ARBEITSAUFTRÄGE:
1. Übersetzen Sie den folgenden Satz aus dem Auszug zum Seerecht der Hanse ins Englische: „Bedeutungsverlust und Anstieg der gesetzgeberischen Aktivität verhalten sich also reziprok zueinander.“
2. Schreiben Sie den Abschnitt des Auszugs zum Seerecht der Hanse, der mit „Die lange Reihe“ beginnt und mit „einer solchen Gesamtdarstellung.“ endet, erneut nieder und ersetzen Sie darin „Baustein“ durch „Beitrag“.

AUSZUG DER SEITE:

-=-=-=-=-

Landwehr, Götz, Das Seerecht der Hanse (1365-1614). Vom Schiffsordnungsrecht zum Seehandelsrecht (= Berichte aus den Sitzungen der Joachim Jungius-Gesellschaft der Wissenschaften e. V: Hamburg 21 [2003], Heft 1). Joachim Jungius-Gesellschaft der Wissenschaften in Kommission beim Verlag Vandenhoeck & Ruprecht, Hamburg 2003. 164 S.

 

Die lange Reihe von Veröffentlichungen des führenden deutschen Experten zur Seerechtsgeschichte wird mit dieser Schrift um einen wichtigen Baustein ergänzt. Seit einiger Zeit schon ist die Rede von einer in Vorbereitung befindlichen umfassenden Monographie zur Rechtsgeschichte des Seehandels, doch im Grunde ergänzen sich Götz Landwehrs einschlägige, leider etwas verstreut veröffentlichte Publikationen (Nachweise S. 161f.) bereits ein gutes Stück weit zu einer solchen Gesamtdarstellung.

 

Das hier anzuzeigende Heft, ein ausgearbeiteter Vortrag in einer wissenschaftlichen Sitzung der Hamburger Joachim Jungius-Gesellschaft, hat Übersichtscharakter. Es geht um eine Gesamtdarstellung der zweieinhalb Jahrhunderte hansischen Seerechts zwischen dem ersten damit befassten Hanserezess von 1365 und dem letzten und umfangreichsten hansischen Gesetzgebungswerk, „Der ehrbaren Hanse-Städte Schiffs-Ordnung und See-Recht“ von 1614. Dies ist in etwa die Epoche zwischen dem Stralsunder Frieden, der als Höhepunkt hansischer Machtentfaltung gilt, und dem Beginn des Dreißigjährigen Krieges, als die Hanse nur noch ein Schatten ihrer selbst ist. Bedeutungsverlust und Anstieg der gesetzgeberischen Aktivität verhalten sich also reziprok zueinander. Man könnte versucht sein, diese Tendenzen in Beziehung zu setzen – bemühte die Hanse sich etwa, der zunehmenden Verdrängung durch die Territorialstaaten zu begegnen, indem sie deren Herrschaftsinstrumentarien übernahm, so gut ein Städtebündnis das eben konnte? Doch solche übergreifenden Fragen gehören nicht zu der Aufgabe, die Landwehr sich gestellt hat.

-=-=-=-=-

GESAMMELTES MATERIAL:
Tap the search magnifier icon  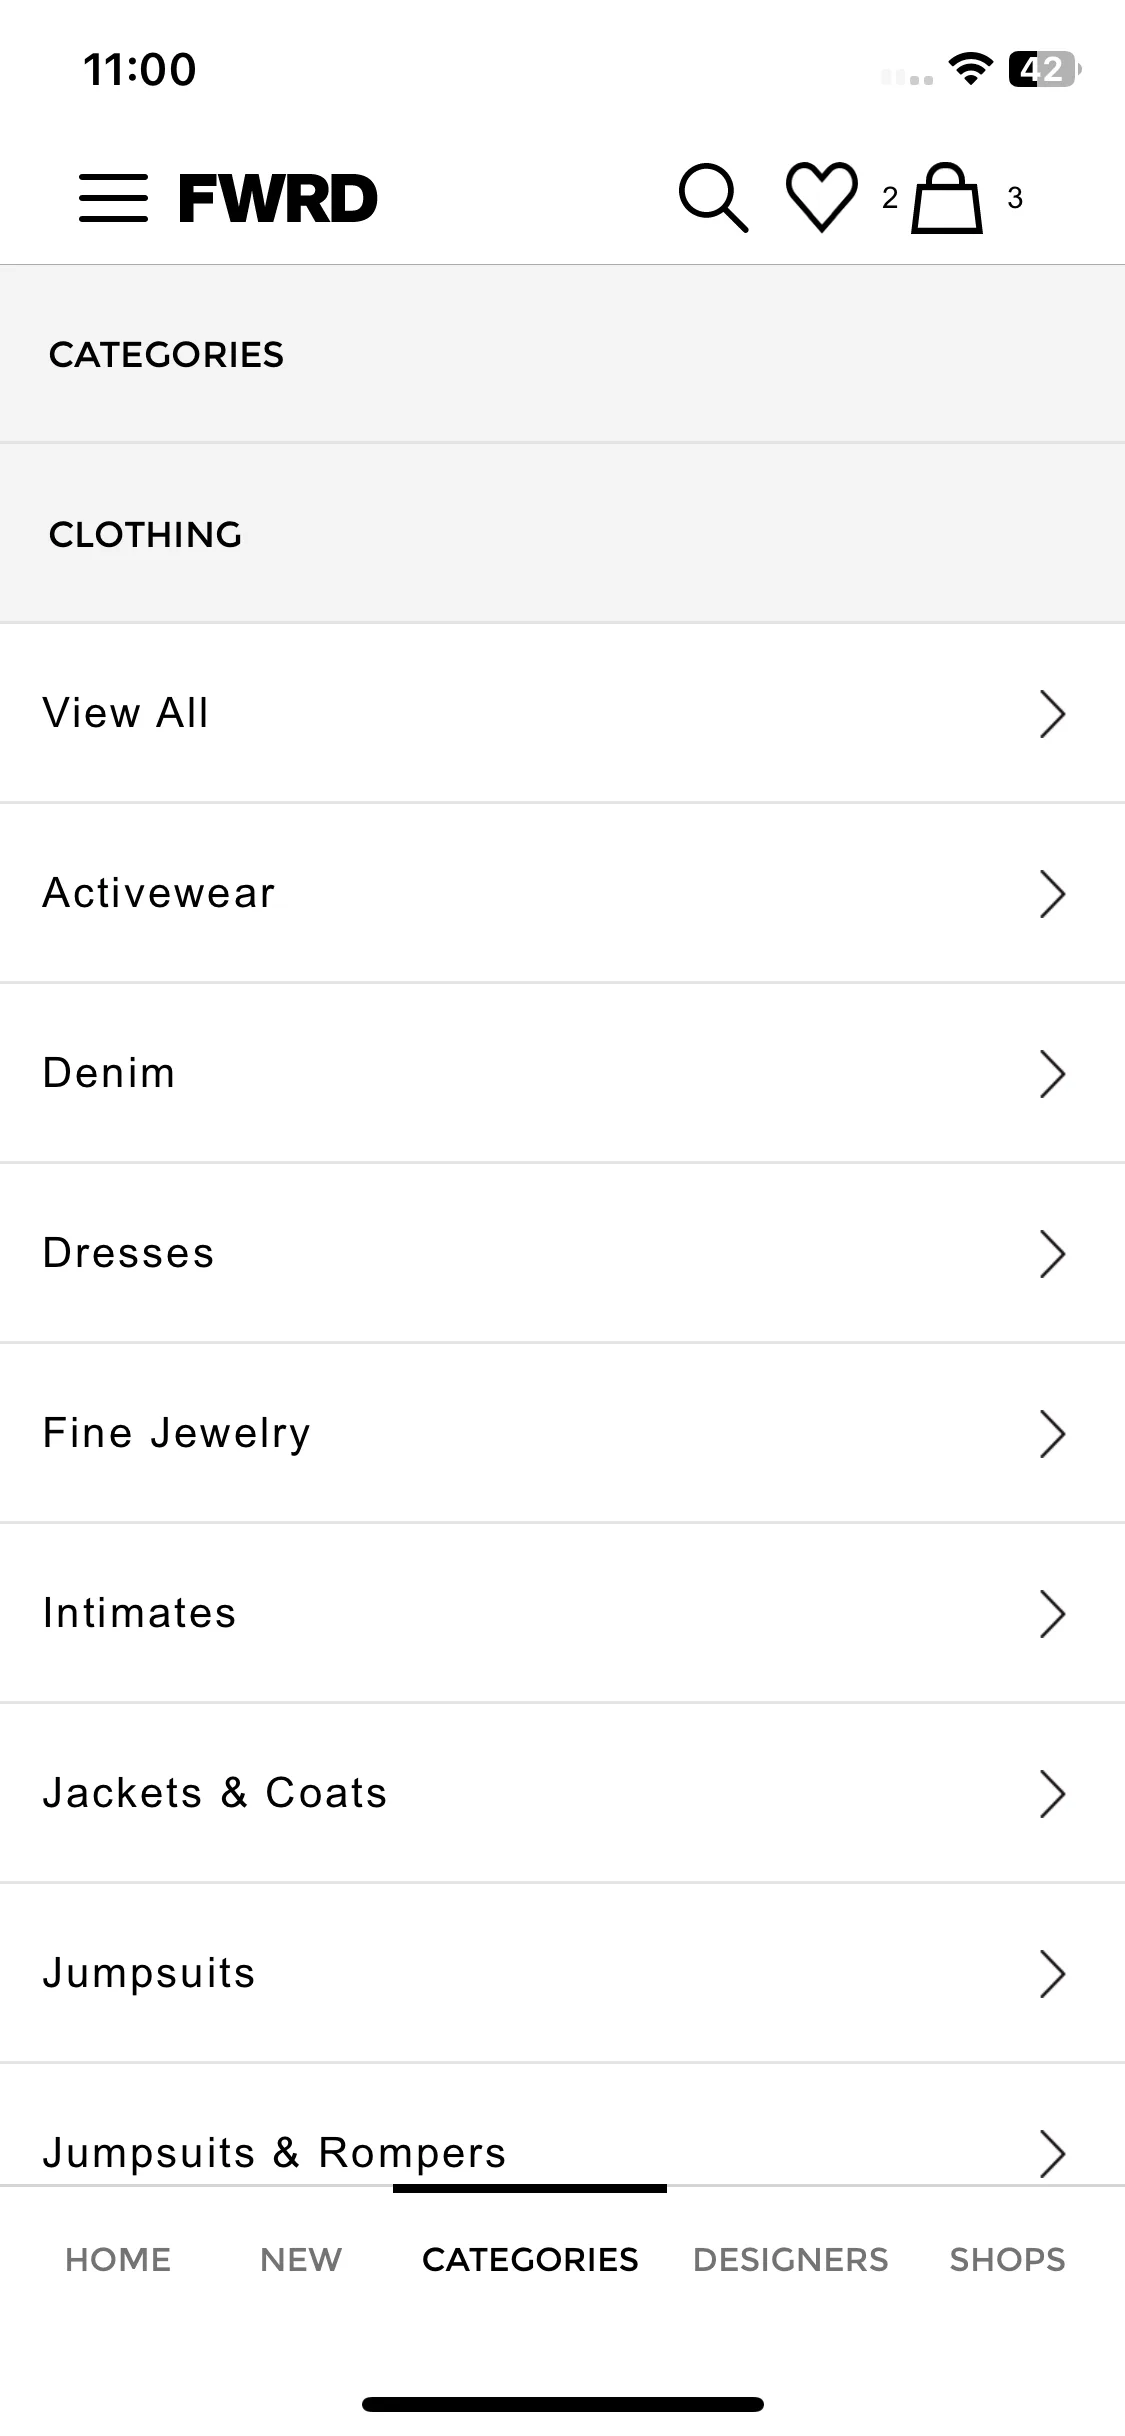713,198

-=-=-=-=-

LÖSUNGEN DER ÜBUNG:
1. The loss of importance and the increase in legislative activity are thus reciprocally related.

2.
Die lange Reihe von Veröffentlichungen des führenden deutschen Experten zur Seerechtsgeschichte wird mit dieser Schrift um einen wichtigen Beitrag ergänzt. Seit einiger Zeit schon ist die Rede von einer in Vorbereitung befindlichen umfassenden Monographie zur Rechtsgeschichte des Seehandels, doch im Grunde ergänzen sich Götz Landwehrs einschlägige, leider etwas verstreut veröffentlichte Publikationen (Nachweise S. 161f.) bereits ein gutes Stück weit zu einer solchen Gesamtdarstellung.